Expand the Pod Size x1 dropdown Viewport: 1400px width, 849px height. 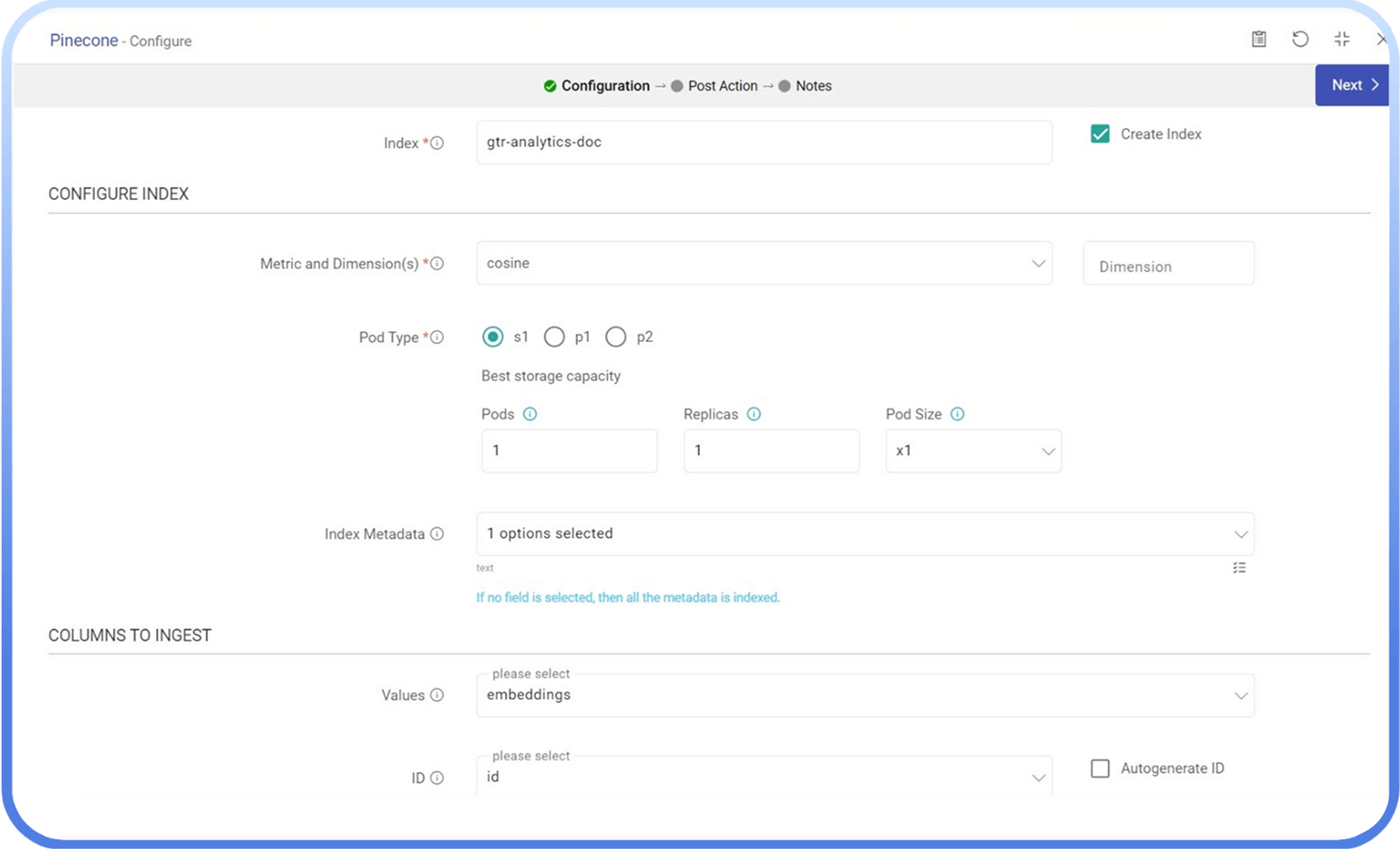(x=973, y=451)
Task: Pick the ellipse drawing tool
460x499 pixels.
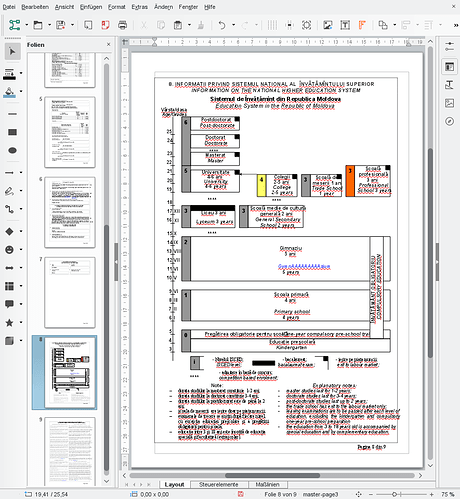Action: [x=12, y=150]
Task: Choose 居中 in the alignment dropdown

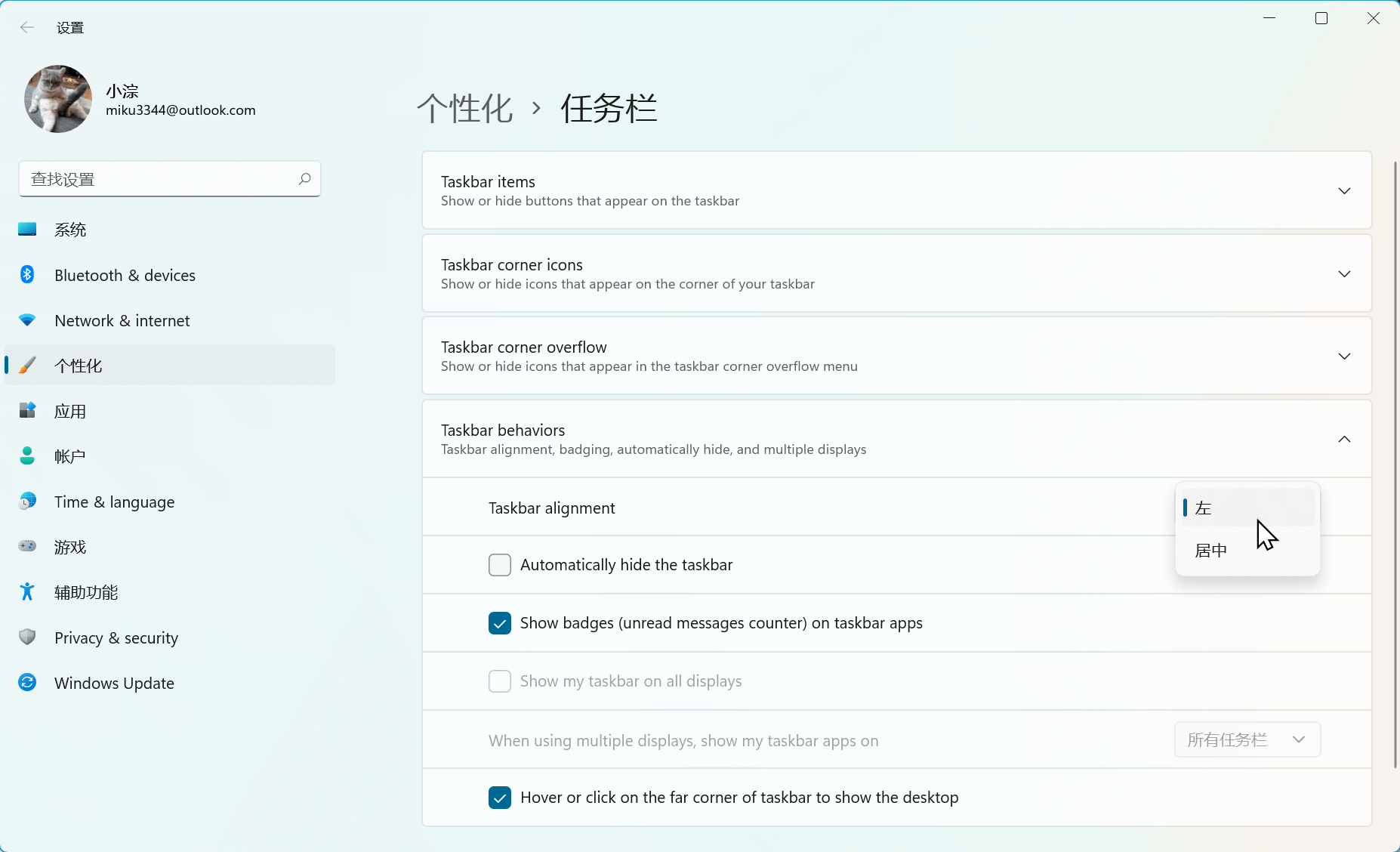Action: pyautogui.click(x=1211, y=551)
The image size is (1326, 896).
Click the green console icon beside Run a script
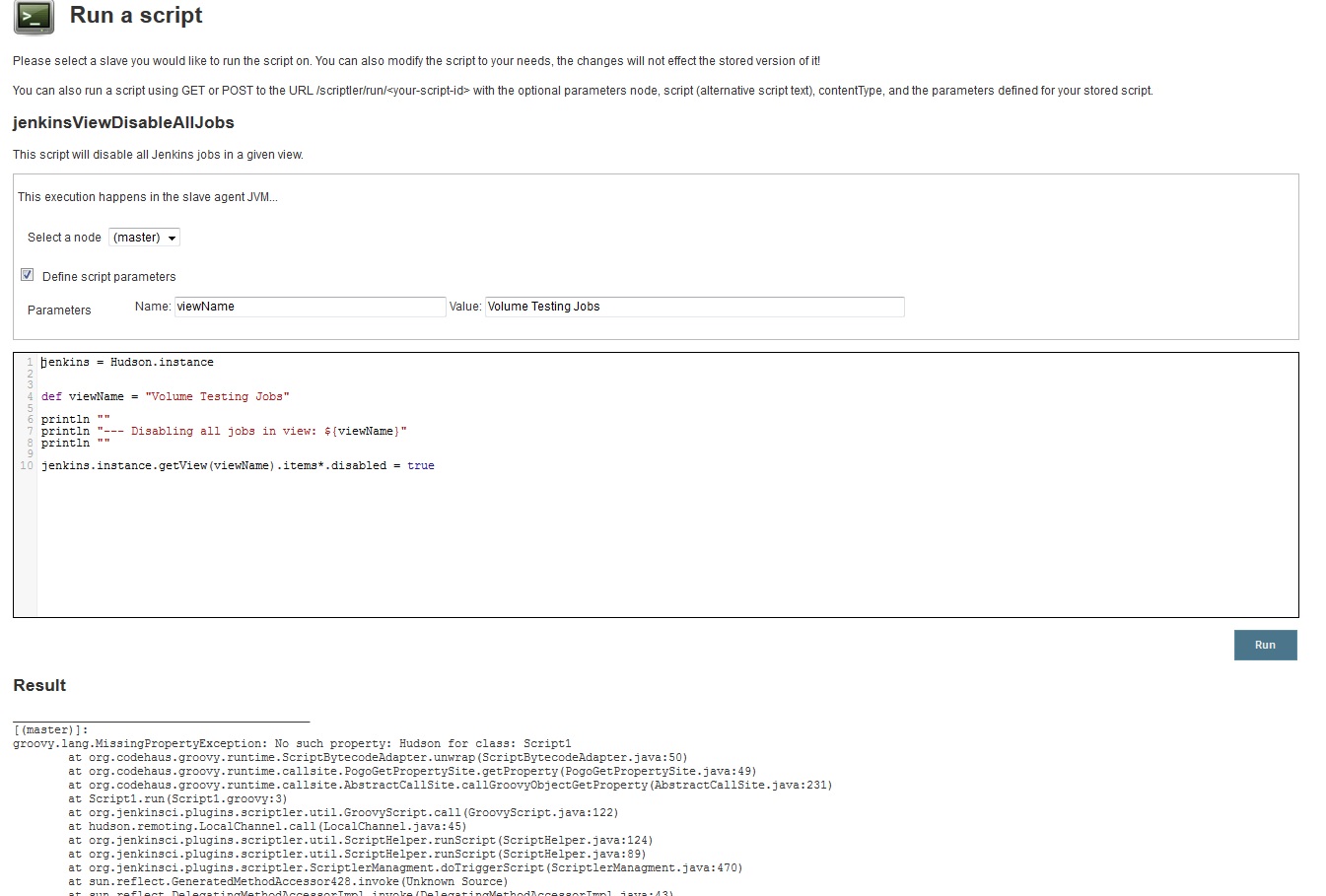click(x=34, y=17)
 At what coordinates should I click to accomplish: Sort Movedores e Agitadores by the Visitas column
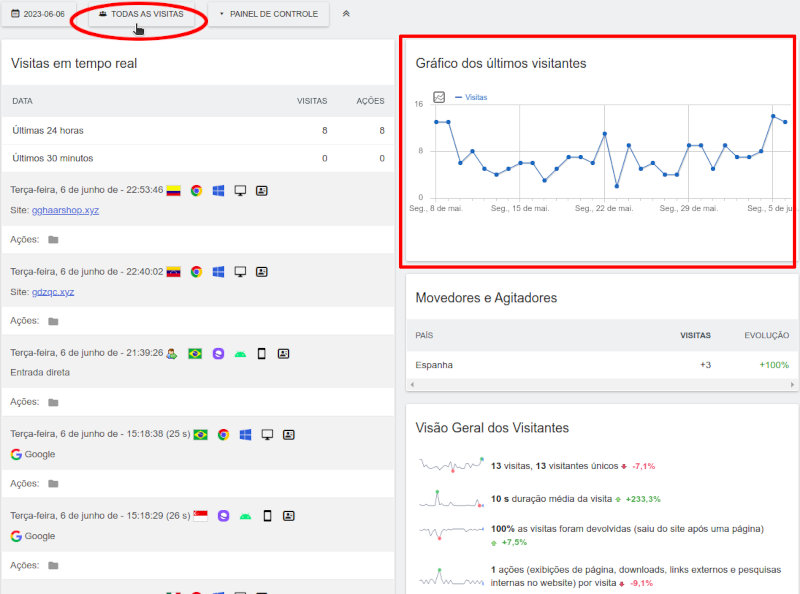click(695, 336)
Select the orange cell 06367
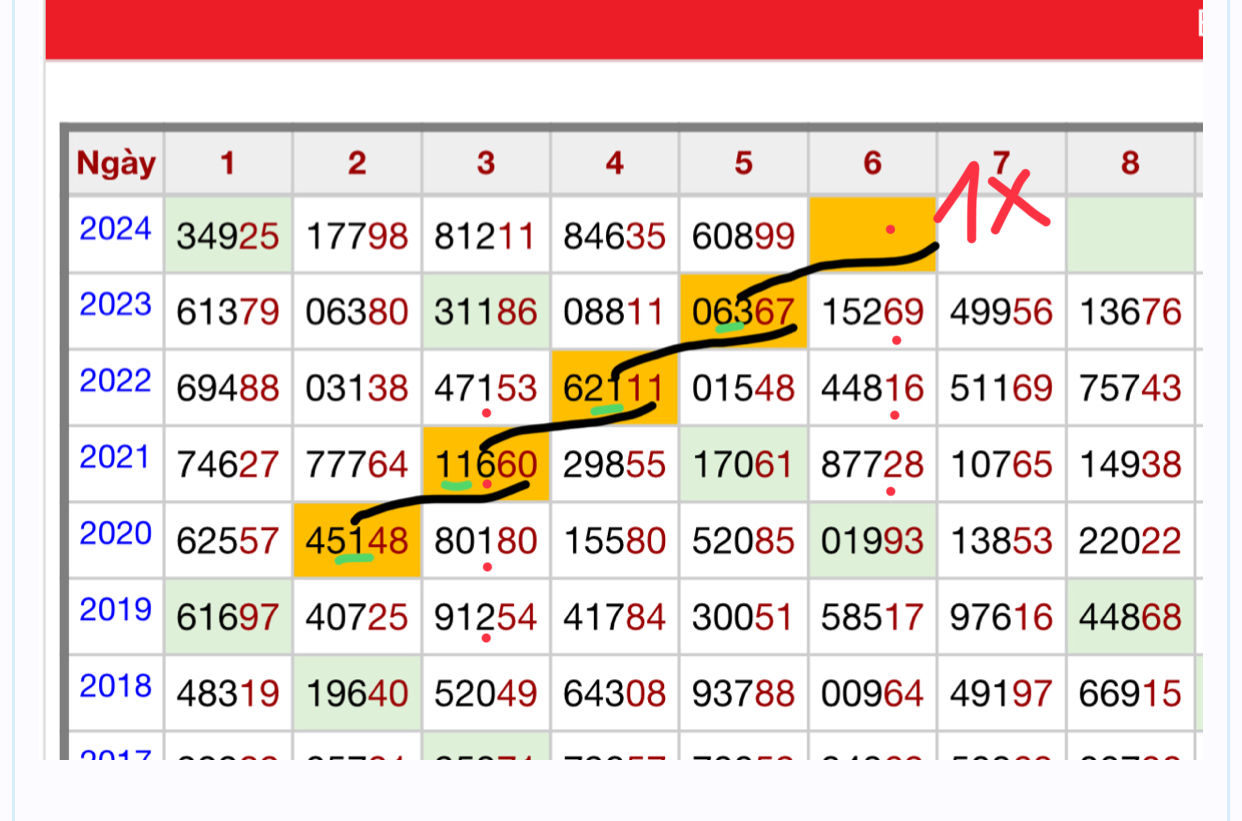Viewport: 1242px width, 821px height. click(743, 312)
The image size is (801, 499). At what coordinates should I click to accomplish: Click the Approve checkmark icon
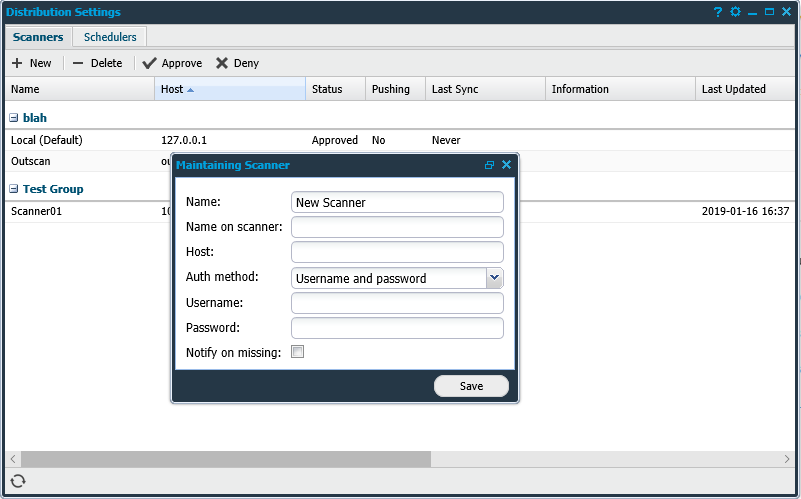click(x=150, y=63)
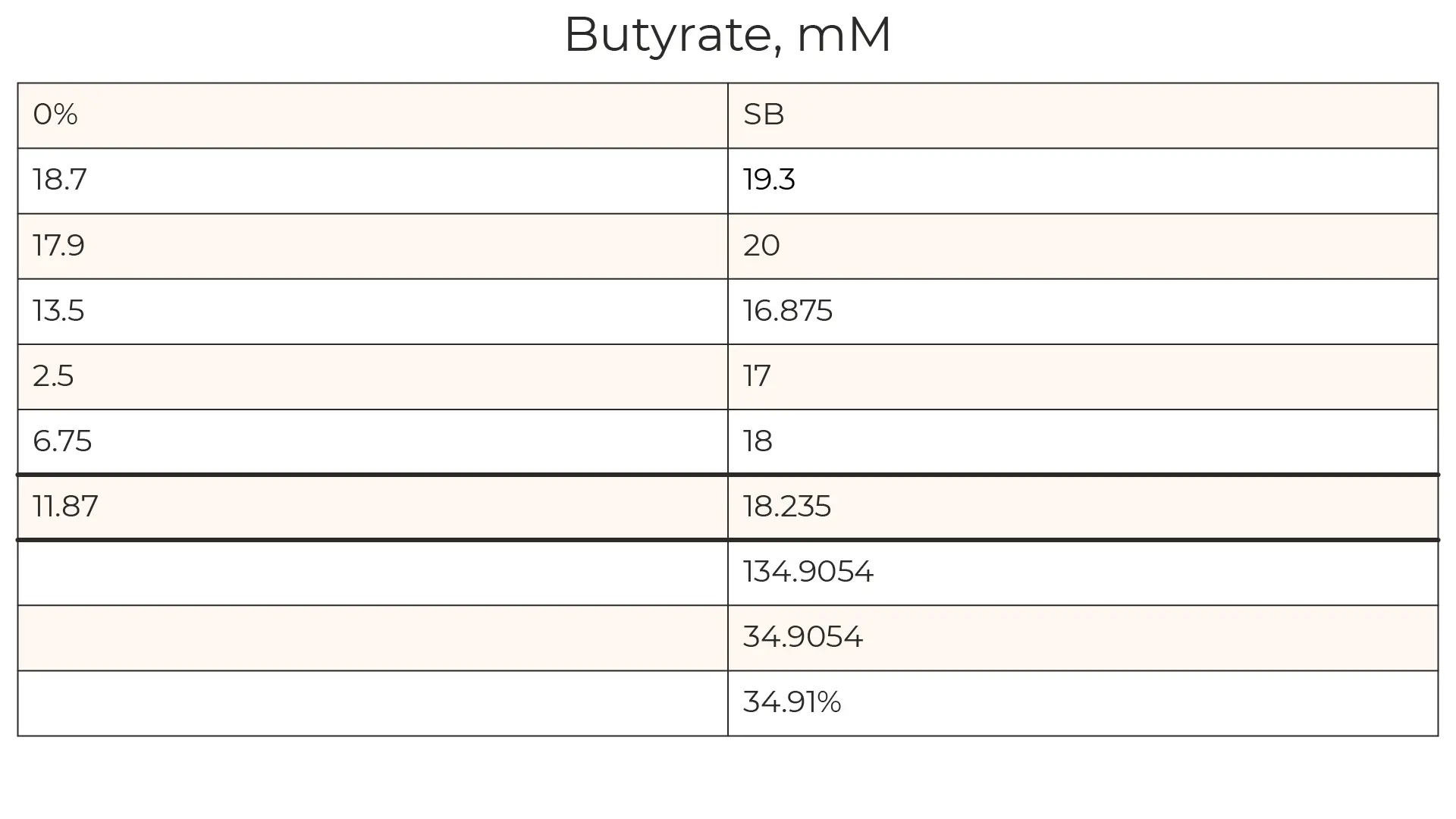
Task: Select the 0% header cell
Action: pos(372,115)
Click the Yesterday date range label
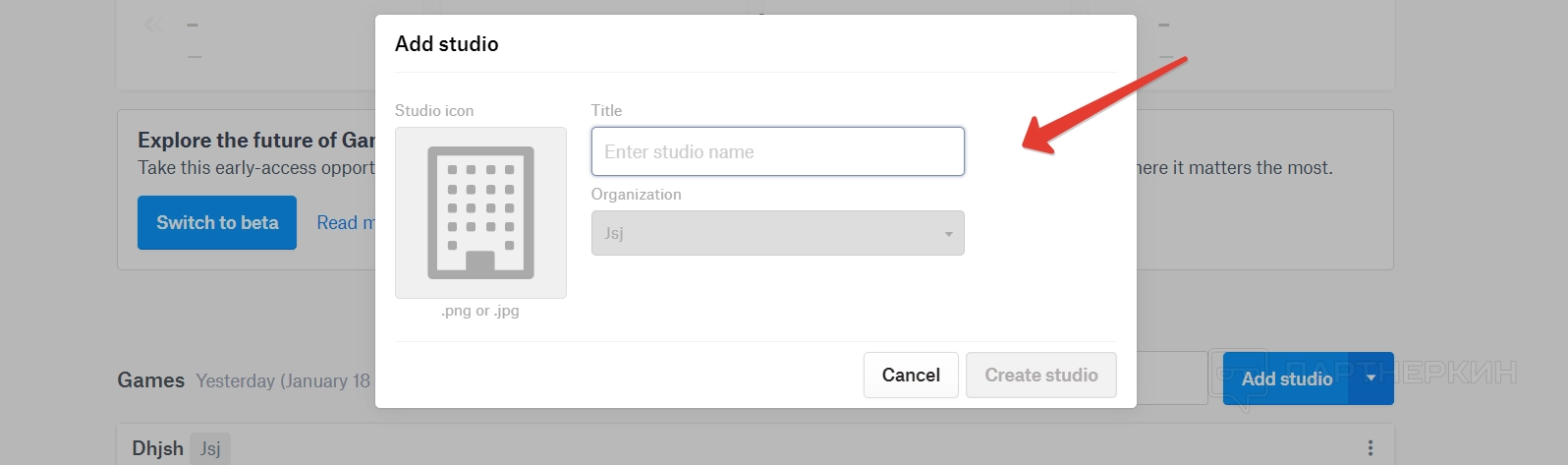 click(x=283, y=381)
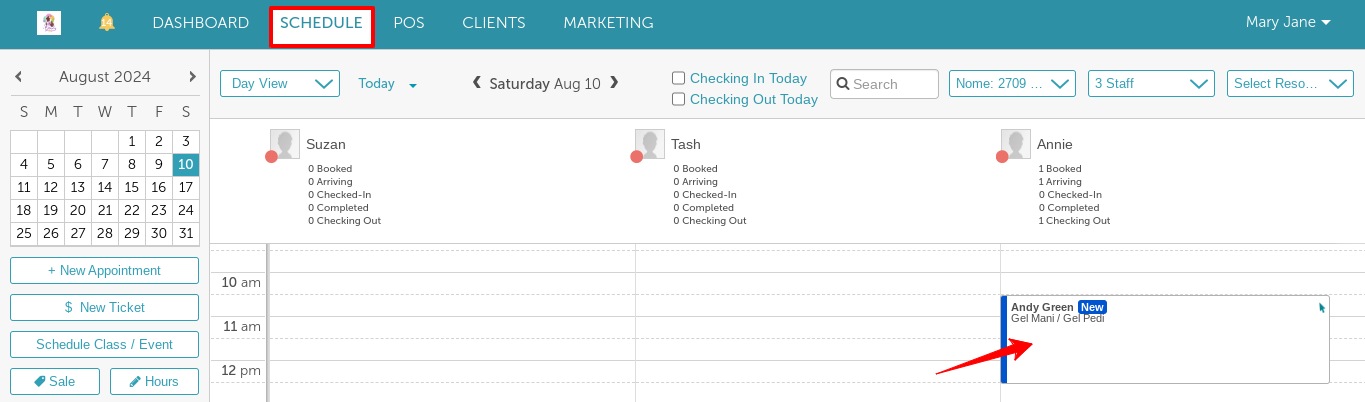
────────────────────
▶ **What you have to do**: Your copy should hold exactly the lines from the line containing "Task: Choose 居中 in the alignment dropdown" through the last line of the listing above, both included, and no pictures.

▶ **Response to the exercise**:
Task: Choose 居中 in the alignment dropdown

Action: pyautogui.click(x=1211, y=551)
The image size is (1326, 896).
Click the green console icon beside Run a script
click(x=34, y=17)
 At what coordinates should I click to accomplish: Sort Movedores e Agitadores by the Visitas column
click(695, 336)
Select the orange cell 06367
Viewport: 1242px width, 821px height. click(743, 312)
The image size is (801, 499). At what coordinates should I click to accomplish: Click the Approve checkmark icon
click(x=150, y=63)
Task: Select the 0% header cell
Action: pos(372,115)
Click the Yesterday date range label
 click(x=283, y=381)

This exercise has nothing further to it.